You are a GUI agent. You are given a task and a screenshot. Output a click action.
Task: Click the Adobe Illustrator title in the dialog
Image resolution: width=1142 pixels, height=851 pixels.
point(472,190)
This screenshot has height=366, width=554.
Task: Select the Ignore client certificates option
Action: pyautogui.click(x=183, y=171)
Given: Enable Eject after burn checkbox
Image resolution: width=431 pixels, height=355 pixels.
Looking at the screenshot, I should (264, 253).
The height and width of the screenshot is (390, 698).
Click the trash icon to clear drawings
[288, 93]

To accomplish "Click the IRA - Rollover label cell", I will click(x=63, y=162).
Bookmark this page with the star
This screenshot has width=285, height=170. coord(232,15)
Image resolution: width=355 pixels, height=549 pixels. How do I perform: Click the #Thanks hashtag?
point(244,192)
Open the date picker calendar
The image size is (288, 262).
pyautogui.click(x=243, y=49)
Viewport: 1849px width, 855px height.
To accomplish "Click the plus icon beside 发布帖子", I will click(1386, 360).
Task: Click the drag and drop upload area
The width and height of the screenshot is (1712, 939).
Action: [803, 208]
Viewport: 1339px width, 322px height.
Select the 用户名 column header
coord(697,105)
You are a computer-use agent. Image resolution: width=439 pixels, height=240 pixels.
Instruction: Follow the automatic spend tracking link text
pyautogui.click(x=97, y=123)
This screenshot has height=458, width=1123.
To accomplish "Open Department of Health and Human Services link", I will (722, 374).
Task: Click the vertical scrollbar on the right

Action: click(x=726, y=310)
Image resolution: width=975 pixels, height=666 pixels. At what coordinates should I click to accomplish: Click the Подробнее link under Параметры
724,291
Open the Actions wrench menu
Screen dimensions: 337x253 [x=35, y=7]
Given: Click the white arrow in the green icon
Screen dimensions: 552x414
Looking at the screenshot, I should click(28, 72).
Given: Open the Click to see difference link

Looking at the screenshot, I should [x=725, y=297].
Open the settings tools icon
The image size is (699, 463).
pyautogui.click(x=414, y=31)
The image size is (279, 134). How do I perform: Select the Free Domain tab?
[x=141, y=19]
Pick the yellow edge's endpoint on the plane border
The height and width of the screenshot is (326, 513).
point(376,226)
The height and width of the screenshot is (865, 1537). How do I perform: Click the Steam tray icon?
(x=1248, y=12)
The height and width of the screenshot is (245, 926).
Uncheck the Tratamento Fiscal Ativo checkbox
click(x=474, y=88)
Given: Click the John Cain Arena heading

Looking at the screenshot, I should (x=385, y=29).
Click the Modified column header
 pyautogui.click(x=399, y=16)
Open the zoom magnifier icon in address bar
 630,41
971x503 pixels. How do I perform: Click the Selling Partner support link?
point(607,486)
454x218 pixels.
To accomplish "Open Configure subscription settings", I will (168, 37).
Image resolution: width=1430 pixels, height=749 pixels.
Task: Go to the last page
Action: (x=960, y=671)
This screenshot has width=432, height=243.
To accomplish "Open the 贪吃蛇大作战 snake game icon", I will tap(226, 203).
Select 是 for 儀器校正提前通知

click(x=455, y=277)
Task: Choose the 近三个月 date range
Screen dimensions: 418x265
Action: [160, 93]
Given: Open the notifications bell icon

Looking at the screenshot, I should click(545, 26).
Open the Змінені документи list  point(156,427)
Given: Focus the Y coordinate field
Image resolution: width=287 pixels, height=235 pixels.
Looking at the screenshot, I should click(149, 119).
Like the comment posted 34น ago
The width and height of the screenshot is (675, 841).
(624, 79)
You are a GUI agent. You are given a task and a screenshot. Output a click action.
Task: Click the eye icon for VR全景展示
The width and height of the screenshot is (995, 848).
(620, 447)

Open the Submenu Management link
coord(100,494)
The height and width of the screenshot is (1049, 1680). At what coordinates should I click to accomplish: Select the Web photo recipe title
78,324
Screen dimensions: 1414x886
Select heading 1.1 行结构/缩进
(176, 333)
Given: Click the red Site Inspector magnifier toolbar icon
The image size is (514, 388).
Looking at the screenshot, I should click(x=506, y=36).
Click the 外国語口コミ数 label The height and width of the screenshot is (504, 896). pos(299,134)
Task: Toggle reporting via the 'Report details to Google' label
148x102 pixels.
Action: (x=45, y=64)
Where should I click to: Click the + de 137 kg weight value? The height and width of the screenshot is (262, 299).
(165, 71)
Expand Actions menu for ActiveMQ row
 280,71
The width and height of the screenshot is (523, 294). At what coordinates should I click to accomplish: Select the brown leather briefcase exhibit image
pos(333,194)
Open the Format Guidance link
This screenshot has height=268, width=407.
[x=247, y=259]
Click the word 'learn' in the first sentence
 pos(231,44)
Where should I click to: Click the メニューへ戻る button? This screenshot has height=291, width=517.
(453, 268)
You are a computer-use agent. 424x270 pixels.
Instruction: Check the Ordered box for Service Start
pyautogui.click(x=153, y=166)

● **Exercise**: When a line of the records includes "computer", that line belongs in the answer.

● **Solution**:
You are a computer-use agent. Image resolution: width=439 pixels, height=240 pixels.
You are a computer-use agent. 424x270 pixels.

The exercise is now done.